#### [Study material]
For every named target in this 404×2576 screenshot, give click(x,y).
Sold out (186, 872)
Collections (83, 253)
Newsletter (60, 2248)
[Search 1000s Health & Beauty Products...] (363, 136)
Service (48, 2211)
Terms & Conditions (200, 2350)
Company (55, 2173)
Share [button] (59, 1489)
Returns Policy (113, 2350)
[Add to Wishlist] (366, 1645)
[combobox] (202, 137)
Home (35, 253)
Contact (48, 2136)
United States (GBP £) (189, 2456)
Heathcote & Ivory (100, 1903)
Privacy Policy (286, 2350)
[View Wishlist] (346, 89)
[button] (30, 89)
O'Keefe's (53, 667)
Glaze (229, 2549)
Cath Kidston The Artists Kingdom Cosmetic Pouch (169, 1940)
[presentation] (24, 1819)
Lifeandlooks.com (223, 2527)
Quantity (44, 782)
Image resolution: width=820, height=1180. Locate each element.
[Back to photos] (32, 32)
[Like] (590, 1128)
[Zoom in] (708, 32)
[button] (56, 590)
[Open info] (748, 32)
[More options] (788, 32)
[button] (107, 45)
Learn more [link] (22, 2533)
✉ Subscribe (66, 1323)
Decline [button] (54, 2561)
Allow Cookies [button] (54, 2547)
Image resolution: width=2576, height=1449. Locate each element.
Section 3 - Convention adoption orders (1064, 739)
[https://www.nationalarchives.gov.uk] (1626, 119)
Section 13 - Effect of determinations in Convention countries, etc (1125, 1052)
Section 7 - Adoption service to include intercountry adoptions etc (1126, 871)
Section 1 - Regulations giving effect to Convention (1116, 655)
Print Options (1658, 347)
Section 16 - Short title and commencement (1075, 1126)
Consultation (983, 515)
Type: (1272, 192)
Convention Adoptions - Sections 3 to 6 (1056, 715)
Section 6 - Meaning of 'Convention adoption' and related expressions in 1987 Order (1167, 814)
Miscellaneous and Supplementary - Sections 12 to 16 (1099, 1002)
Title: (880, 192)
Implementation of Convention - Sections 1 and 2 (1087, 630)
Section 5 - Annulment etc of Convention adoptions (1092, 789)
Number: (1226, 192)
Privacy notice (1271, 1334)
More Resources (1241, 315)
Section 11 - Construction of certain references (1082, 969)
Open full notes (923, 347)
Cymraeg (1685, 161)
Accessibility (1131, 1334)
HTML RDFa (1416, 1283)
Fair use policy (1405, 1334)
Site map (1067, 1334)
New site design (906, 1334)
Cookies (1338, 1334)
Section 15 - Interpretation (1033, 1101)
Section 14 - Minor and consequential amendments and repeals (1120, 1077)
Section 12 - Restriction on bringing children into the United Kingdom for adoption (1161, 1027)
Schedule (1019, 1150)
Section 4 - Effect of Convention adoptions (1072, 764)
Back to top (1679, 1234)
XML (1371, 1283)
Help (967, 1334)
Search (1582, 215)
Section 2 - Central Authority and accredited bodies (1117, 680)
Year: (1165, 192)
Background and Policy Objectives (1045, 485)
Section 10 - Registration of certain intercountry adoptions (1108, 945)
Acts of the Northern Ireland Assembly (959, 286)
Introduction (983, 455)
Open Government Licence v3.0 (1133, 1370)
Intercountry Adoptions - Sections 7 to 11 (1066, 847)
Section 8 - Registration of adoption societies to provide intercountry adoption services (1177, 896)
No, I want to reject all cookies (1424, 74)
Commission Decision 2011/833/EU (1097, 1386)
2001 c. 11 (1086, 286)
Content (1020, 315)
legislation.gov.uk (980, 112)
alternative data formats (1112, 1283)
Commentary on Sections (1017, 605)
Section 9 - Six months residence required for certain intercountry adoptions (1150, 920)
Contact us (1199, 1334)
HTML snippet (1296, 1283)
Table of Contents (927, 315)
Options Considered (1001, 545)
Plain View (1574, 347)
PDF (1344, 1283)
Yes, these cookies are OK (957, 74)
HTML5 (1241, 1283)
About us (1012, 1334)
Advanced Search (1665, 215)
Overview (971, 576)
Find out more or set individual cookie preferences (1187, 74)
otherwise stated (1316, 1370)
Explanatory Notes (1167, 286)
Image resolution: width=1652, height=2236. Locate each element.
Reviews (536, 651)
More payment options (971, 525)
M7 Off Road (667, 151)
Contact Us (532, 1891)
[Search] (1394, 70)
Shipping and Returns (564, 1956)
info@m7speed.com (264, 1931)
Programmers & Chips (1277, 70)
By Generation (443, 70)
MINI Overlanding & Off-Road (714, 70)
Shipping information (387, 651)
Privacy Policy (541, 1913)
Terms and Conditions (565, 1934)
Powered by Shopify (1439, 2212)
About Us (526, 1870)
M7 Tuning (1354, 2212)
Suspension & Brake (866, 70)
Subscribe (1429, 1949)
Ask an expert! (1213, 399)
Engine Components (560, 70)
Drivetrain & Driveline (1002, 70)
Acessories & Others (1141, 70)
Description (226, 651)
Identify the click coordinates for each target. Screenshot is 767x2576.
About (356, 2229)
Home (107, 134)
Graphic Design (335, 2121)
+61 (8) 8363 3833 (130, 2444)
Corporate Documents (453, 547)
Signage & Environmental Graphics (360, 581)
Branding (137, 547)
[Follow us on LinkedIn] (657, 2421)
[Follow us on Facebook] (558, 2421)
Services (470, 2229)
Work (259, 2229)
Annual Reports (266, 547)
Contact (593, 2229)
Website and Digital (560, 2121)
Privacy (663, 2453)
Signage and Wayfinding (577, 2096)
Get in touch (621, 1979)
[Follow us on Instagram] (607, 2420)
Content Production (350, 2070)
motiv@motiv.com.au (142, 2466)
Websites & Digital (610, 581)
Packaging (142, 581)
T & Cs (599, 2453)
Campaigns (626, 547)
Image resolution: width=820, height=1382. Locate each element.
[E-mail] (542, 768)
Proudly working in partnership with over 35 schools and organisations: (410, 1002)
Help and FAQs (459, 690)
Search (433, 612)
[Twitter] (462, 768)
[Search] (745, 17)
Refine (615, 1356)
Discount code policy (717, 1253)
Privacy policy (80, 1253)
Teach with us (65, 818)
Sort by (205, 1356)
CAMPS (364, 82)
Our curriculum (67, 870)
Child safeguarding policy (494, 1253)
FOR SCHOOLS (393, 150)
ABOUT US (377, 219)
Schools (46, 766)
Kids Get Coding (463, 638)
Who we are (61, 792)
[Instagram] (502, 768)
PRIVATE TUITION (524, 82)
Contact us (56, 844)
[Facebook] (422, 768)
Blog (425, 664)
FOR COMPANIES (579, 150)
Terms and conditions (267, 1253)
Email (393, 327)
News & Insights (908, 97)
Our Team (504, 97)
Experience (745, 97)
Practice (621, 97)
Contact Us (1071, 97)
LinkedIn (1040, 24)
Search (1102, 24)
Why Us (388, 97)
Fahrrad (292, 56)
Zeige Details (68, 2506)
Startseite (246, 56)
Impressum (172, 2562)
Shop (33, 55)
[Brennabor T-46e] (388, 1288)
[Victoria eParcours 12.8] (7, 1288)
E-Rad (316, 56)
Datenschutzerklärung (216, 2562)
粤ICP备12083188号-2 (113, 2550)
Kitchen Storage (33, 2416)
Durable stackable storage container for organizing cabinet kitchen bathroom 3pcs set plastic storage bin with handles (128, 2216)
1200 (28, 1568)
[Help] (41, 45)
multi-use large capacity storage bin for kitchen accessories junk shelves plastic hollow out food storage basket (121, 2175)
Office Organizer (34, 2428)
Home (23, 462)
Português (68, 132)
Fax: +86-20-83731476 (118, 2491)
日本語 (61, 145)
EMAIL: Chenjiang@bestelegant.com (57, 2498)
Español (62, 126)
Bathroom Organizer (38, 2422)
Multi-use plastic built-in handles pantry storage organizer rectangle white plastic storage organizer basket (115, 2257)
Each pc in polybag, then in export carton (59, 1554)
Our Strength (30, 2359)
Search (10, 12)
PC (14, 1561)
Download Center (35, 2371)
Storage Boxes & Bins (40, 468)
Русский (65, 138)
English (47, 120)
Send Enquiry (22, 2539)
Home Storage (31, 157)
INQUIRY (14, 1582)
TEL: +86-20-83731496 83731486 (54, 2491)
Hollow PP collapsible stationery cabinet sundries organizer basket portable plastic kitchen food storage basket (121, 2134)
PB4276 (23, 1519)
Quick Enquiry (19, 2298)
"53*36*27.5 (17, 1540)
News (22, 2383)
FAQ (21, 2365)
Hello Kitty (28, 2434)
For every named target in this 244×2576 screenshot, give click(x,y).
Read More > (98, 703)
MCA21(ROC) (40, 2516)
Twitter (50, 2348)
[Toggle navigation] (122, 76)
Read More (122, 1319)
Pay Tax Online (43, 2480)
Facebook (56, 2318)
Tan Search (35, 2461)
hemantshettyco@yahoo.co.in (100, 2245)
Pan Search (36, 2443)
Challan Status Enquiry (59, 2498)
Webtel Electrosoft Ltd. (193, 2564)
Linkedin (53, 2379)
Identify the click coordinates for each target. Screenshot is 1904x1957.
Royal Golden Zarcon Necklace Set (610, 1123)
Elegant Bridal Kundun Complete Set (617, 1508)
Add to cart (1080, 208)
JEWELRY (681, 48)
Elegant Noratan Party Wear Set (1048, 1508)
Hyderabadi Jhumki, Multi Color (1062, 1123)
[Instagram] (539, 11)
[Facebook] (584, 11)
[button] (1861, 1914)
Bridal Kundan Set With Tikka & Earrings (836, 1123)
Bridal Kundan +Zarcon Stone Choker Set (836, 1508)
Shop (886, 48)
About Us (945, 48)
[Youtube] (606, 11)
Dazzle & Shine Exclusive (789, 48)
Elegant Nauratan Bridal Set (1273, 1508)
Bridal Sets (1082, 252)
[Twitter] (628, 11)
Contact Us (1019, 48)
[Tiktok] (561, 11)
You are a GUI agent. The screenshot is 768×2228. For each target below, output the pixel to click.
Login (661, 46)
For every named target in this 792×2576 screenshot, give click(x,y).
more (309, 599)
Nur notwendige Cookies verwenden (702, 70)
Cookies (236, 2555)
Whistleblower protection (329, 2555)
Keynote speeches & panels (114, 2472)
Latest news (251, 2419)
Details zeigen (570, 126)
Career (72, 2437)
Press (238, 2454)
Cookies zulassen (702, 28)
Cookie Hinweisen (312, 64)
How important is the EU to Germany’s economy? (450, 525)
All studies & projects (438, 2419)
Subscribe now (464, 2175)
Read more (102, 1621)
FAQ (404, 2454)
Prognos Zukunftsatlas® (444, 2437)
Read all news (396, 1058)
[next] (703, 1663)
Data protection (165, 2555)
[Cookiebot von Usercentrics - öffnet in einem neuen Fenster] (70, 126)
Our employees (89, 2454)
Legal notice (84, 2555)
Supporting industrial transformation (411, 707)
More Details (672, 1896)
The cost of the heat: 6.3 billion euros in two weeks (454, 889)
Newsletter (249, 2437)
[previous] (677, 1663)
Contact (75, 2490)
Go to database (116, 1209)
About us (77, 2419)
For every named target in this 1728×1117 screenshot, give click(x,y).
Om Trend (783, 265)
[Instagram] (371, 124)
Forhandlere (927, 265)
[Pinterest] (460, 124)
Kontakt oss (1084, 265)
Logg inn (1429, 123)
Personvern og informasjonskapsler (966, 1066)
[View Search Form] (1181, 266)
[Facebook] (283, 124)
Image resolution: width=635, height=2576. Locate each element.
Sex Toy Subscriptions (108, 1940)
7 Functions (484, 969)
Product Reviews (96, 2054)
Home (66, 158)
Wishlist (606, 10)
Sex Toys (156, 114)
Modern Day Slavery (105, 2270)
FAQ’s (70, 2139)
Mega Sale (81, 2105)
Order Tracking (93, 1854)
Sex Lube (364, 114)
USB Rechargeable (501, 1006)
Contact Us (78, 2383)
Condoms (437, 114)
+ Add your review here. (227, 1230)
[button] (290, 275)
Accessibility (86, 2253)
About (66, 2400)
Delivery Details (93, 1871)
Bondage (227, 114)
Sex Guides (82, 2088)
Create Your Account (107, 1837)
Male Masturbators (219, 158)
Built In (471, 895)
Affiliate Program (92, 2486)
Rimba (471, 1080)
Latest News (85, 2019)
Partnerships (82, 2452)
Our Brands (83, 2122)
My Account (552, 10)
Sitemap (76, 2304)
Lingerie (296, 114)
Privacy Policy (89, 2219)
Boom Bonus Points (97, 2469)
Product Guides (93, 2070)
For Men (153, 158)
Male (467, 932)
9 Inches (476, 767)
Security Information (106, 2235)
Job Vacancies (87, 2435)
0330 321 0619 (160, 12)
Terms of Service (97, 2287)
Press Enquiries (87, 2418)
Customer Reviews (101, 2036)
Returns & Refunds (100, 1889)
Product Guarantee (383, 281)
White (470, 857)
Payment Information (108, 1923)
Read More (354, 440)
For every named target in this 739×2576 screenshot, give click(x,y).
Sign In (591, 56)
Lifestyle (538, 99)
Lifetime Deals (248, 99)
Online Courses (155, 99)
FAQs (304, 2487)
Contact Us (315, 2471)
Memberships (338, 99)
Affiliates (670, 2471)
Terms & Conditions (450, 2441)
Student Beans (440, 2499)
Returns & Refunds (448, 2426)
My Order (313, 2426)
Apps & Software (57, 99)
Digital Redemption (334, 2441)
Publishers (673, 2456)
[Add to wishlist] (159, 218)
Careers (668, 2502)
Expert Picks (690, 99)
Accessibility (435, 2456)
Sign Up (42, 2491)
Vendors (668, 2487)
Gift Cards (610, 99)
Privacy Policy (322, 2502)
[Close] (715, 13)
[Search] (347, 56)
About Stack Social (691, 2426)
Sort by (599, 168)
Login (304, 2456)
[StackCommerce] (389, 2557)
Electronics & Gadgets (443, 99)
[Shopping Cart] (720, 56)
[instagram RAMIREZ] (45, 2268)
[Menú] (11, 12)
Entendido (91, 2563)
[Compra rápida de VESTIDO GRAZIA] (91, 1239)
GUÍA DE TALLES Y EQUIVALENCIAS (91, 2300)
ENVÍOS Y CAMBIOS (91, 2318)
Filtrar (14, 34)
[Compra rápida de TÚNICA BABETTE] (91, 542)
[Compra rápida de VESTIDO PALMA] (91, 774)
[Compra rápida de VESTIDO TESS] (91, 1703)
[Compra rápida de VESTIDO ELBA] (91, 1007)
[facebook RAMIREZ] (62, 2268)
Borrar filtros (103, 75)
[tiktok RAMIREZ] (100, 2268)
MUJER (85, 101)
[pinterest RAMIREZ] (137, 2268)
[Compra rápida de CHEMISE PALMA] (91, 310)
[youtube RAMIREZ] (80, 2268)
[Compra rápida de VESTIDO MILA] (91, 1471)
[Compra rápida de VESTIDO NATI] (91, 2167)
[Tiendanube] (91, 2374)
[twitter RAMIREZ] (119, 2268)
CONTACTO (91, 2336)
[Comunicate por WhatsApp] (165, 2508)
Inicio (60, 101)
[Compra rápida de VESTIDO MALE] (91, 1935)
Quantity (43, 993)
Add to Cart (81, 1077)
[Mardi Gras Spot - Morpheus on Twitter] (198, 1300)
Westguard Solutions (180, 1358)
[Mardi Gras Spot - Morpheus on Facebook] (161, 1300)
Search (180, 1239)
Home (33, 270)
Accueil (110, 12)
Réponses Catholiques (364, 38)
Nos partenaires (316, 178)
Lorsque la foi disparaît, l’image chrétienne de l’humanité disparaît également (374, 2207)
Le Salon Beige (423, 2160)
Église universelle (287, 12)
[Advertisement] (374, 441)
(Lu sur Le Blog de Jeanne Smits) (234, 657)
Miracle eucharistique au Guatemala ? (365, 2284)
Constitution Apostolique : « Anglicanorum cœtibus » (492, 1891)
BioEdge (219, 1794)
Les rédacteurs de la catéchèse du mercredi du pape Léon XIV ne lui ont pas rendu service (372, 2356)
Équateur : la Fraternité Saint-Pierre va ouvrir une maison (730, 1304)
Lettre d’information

#### [Instructions for the task]
Could you copy exactly the lines from the first line of the records above through the line containing "Company (55, 2173)", both included, and nothing else?

#### [Result of the exercise]
For every named target in this 404×2576 screenshot, give click(x,y).
Sold out (186, 872)
Collections (83, 253)
Newsletter (60, 2248)
[Search 1000s Health & Beauty Products...] (363, 136)
Service (48, 2211)
Terms & Conditions (200, 2350)
Company (55, 2173)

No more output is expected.